Eccolo, dunque, il “bunker” dove Biden ha trascorso i mesi più duri del virus, facendo campagna dal seminterrato trasformato in studio tv. Un cottage in stile coloniale con 6 camere da letto, 7 bagni, 5 caminetti e 2 ettari di terreno. «Prima del virus veniva a fare la spesa con la moglie Jill. Ama il gelato, preferisce il Jeni’s ice cream cioccolato e vaniglia», racconta Liz, 41 anni, commessa da Janssen’s, il minimarket a cinque minuti dalla casa, proprio alle spalle di St. Joseph on the Brandywine. La chiesa gialla è chiusa per colpa del virus. «Il vicepresidente segue la messa che trasmettiamo online per i parrocchiani» dice padre Joseph Rebman, dalla finestra del rettorato. «L’abbiamo riaperta eccezionalmente per la cresima della nipote. Pochi intimi e a distanza. Ma viene spesso ugualmente: nel piccolo cimitero è sepolto il figlio Beau».
Nel 1802 proprio a Wilmington il francese Eleuthère DuPont costruì una fabbrica di polvere da sparo, ponendo le basi di quel colosso industriale DuPont che inventò nylon e teflon.

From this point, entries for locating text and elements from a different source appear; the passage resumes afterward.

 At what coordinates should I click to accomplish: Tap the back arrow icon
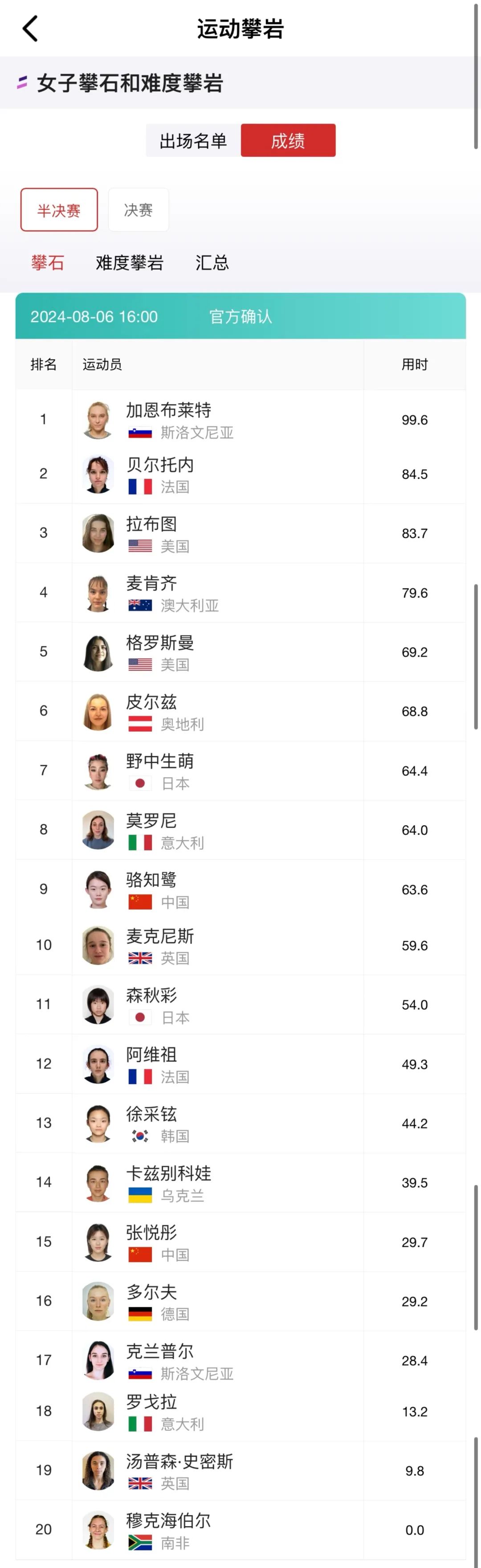(x=30, y=29)

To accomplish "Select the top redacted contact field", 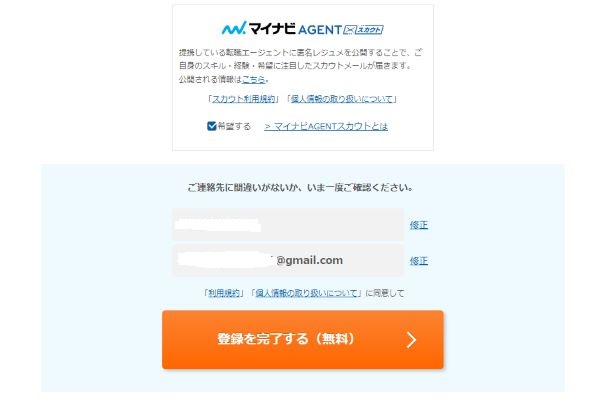I will click(x=288, y=225).

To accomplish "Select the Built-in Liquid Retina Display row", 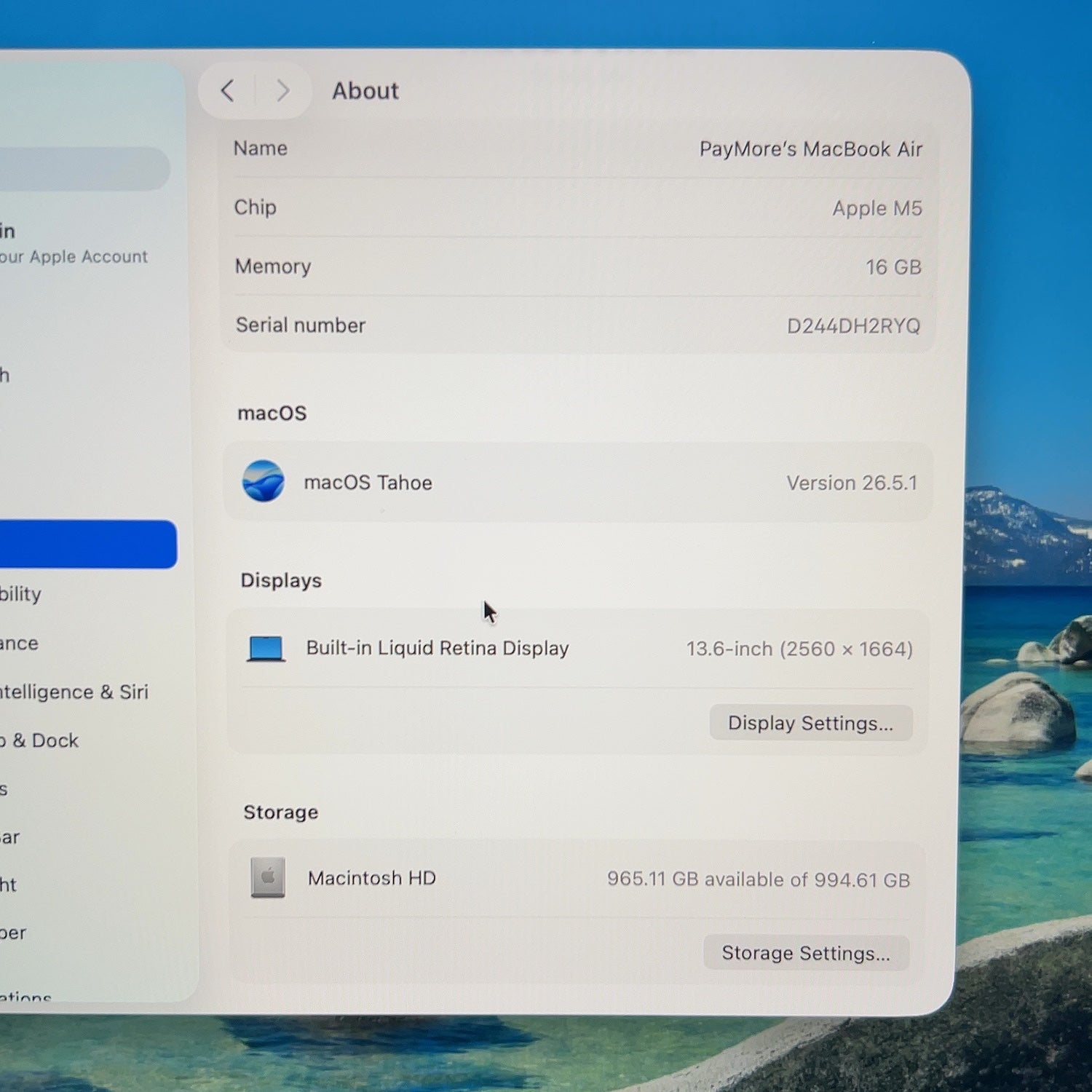I will point(577,648).
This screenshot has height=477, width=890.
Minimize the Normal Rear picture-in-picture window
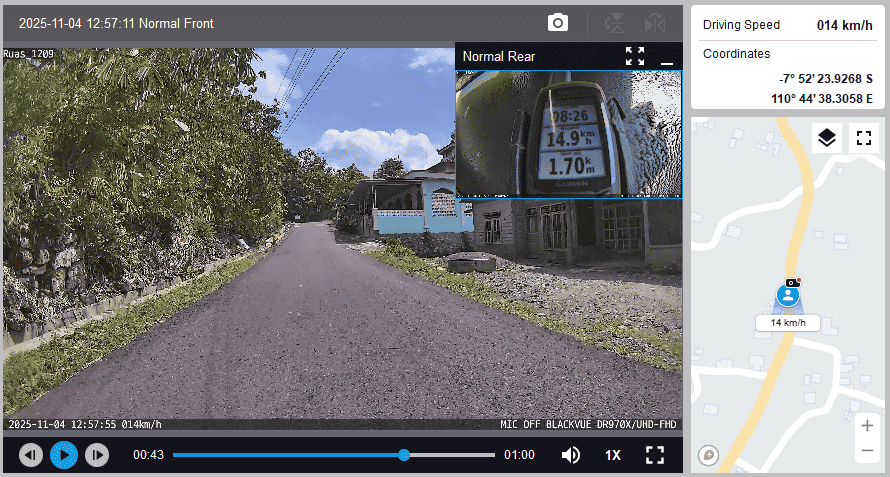click(x=667, y=57)
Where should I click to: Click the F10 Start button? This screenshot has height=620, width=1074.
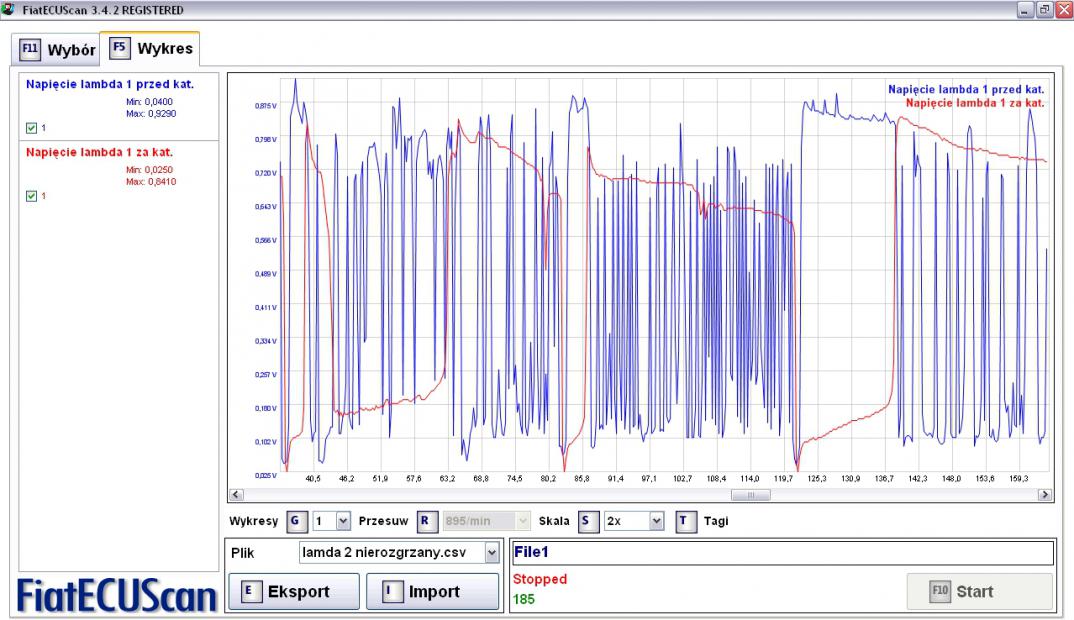979,591
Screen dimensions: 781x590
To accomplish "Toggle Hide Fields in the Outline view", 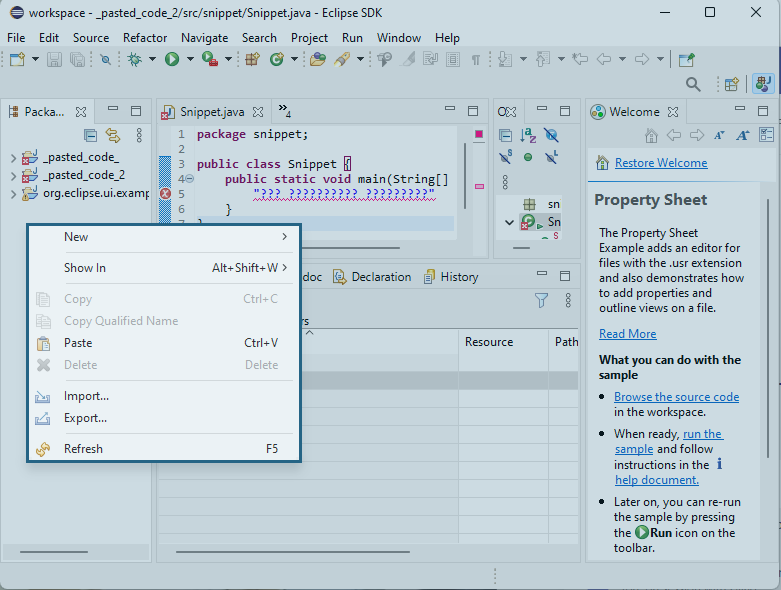I will click(x=551, y=135).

Ancora oggi è sede di industrie chimiche e farmaceutiche come AstraZeneca, impegnata nella ricerca del vaccino anti Covid. Ma sotto i riflettori, la città c’è finita per caso. Col virus a impedire il normale svolgimento della convention dem a Milwaukee, è qui, dalla DuPont High School, che Biden ha accettato la nomination. Mentre dalla lobby dello storico Hotel DuPont ha annunciato la scelta di Kamala Harris come running- mate. «Spero aiuti a rilanciare la nostra economia in declino» dice al Delaware State News l’ex sindaco afroamericano Dennis Williams. «Se eletto potrebbe trasformare la casa di Barely Mill o la villa al mare di Rehoboth Beach, in una sorta di Casa Bianca estiva, come il ranch di Bush a Crawford, in Texas, o la Mar-a-Lago di Trump in Florida».
Ce ne sarebbe bisogno, nella cittadina di appena 70mila abitanti, 78esima più pericolosa d’America. Nettamente divisa fra i super ricchi dei sobborghi e i poveri (il 69 per cento) di downtown. «Nel 1962, nel pieno delle lotte per i diritti civili, fu l’unico bagnino bianco della piscina Prices Run, nel quartiere nero di Brown-Burton Winchester. Nessuno lo dimentica» dice Judith Baseden, cameriera al Characoal Pit, il diner famoso per i suoi hamburger, dove trascinò pure Barack Obama. Naturalmente, anche lei ha un aneddoto su Joe: «A 12 anni, nel 1976, trovai un cane. Scoprii che era suo. Chiamai l’ufficio, senza sapere cosa fosse un senatore. Giorni dopo arrivò una lettera di ringraziamento con una foto autografata di Biden. La ricompensa, ammetto, all’epoca mi deluse: ero una ragazzina. Ma oggi quella foto è incorniciata, in bella vista, all’ingresso di casa mia».